MRI-biopsy consisted of MRI-targeted biopsies and systematic biopsies

Among the matched cohort, confirmatory biopsy pathologic characteristics demonstrated a significantly higher total tumor length among the MRI-biopsy cohort compared to the SB cohort (median 13.5mm vs. 4mm, p<0.001). There was also a significantly higher maximum single core tumor length (median 6mm vs 3mm, p<0.001) and number of positive cores (median 3 vs. 2, p=0.005) for the MRI-biopsy cohort compared to the SB cohort (Table 1).

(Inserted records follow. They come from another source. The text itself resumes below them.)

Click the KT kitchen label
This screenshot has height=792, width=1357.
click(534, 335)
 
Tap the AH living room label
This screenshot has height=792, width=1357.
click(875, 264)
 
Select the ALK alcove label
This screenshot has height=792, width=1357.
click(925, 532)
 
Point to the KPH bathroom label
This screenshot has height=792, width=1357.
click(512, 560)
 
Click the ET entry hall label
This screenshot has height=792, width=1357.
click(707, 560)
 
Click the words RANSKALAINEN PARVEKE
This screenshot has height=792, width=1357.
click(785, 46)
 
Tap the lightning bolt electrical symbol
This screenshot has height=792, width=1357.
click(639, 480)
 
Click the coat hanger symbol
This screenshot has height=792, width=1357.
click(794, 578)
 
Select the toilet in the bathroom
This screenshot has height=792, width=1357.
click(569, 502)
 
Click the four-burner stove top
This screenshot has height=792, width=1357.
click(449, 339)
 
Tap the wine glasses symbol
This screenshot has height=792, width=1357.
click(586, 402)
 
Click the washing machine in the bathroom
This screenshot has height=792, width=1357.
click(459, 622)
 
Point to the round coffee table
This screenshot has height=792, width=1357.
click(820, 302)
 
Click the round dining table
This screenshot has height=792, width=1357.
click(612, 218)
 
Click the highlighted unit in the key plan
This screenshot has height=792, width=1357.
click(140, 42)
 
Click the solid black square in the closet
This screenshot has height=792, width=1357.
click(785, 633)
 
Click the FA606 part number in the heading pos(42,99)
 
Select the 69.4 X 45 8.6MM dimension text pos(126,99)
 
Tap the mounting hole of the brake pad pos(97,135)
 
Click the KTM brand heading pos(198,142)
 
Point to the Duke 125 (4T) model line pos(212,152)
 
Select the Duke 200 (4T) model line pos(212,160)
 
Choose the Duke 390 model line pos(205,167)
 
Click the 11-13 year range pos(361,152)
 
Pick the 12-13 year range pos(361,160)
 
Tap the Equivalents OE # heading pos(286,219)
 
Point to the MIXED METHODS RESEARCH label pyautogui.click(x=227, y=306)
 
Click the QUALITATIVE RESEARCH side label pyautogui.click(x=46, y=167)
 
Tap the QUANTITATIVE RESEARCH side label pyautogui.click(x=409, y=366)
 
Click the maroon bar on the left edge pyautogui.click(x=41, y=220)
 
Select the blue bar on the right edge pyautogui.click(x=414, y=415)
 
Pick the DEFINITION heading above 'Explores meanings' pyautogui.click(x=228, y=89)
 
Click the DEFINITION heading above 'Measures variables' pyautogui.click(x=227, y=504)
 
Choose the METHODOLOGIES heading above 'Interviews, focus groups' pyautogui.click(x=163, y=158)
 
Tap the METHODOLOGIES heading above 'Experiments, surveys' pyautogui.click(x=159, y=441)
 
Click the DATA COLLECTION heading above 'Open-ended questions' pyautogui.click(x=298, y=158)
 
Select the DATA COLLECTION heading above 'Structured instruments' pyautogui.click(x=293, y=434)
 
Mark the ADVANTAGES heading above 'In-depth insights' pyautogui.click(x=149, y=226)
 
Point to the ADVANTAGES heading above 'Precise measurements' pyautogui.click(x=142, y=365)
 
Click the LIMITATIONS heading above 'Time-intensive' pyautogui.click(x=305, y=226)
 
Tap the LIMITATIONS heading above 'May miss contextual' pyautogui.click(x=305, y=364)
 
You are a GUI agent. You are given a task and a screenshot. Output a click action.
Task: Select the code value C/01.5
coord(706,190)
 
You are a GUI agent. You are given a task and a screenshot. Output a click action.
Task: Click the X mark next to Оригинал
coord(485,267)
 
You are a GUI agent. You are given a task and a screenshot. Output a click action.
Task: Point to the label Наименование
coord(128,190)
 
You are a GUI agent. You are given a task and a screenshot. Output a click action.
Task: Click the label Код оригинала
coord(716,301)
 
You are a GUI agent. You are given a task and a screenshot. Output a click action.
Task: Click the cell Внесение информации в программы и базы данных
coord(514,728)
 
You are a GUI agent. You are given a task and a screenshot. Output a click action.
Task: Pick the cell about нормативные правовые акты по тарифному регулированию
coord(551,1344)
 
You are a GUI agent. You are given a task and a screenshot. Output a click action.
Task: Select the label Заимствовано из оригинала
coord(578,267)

Figure 1 demonstrates the change in GG after confirmatory biopsy compared to initial biopsy GG among the matched cohorts. Significantly more patients in the confirmatory MRI-biopsy cohort were upgraded from GG1 to ≥GG2 (107/257, 41.6%) compared to the SB cohort (42/257, 16.3%) (p<0.001). Only 32/257 (12.5%) in the MRI-biopsy cohort had a negative confirmatory biopsy compared to 97/257 (37.7%) of the SB cohort (p<0.001). Among MRI-biopsy cohort, 118/257 (45.9%) had any degree of upgrading, 42/257 (16.3%) increased from GG1–2 to ≥GG3, and 31/257 (12.1%) increased from GG1 to ≥GG3. Among the SB cohort, 46/257 (17.9%) had any degree of upgrading, 12/257 (4.7%) increased from GG1-2 to ≥GG3, and 8/257 (3.1%) increased from GG1 to ≥GG3. After confirmatory biopsy, a greater number of patients in the MRI-biopsy cohort increased their risk group classification compared to the SB cohort (44% vs 17.5% respectively, p<0.001) (Table 1).

Figure 1.

Figure 1.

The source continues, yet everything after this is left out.